Even though I only saw one island and a handful of early quests, I was impressed with the variety on offer. Sure, the first thing I did was the typical “Go kill 10 rats” type quest – though in this case it was “Go kill 5 packdogs”, albeit three green ones and two blue ones. But I also had to go rescue one villager’s son, scrape through a boss encounter and shut down a factory facility. With more islands to explore, each sporting a different theme and geography, there should be no shortage of quest variety.

Final Thoughts
The Island of Nazeth shows considerable potential. It’s the kind of quirky mish-mash of genres that I personally dig, combined with some thoughtful risk/reward mechanics and all dressed up in some attractive Super Mario Sunshine meets Psychonauts visuals.

It still needs work, of course, in terms of both content and polish, as mentioned above. But it’s a super impressive demo, moreso when you consider it was made by four guys in their spare time. Hopefully their success at the Imagine Cup will enable them to secure sufficient funding and resources to realise the potential on display.


  • I like the idea of the car, maybe the player could get different forms of fuel. A fuel made from easily obtained items (does this game have items?) drops your eco rating, while a harder to get fuel keeps your eco rating the same, at the expense of speed or distance able to be travelled before running out.

▶ _Exercises to complete_:
A) In the passage about The Island of Nazeth, render the sentence "With more islands to explore, each sporting a different theme and geography, there should be no shortage of quest variety." in Spanish.
B) Set down the passage about The Island of Nazeth word for word from "Final Thoughts" to "meets Psychonauts visuals.".
Rely solely on the passage about The Island of Nazeth when responding.

▶ _Data for analysis_:
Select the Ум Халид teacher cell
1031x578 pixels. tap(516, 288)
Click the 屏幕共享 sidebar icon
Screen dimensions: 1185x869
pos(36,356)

▶ _Answer list_:
A) Con más islas por explorar, cada una con una temática y una geografía distintas, no debería faltar variedad de misiones.

B)
Final Thoughts
The Island of Nazeth shows considerable potential. It’s the kind of quirky mish-mash of genres that I personally dig, combined with some thoughtful risk/reward mechanics and all dressed up in some attractive Super Mario Sunshine meets Psychonauts visuals.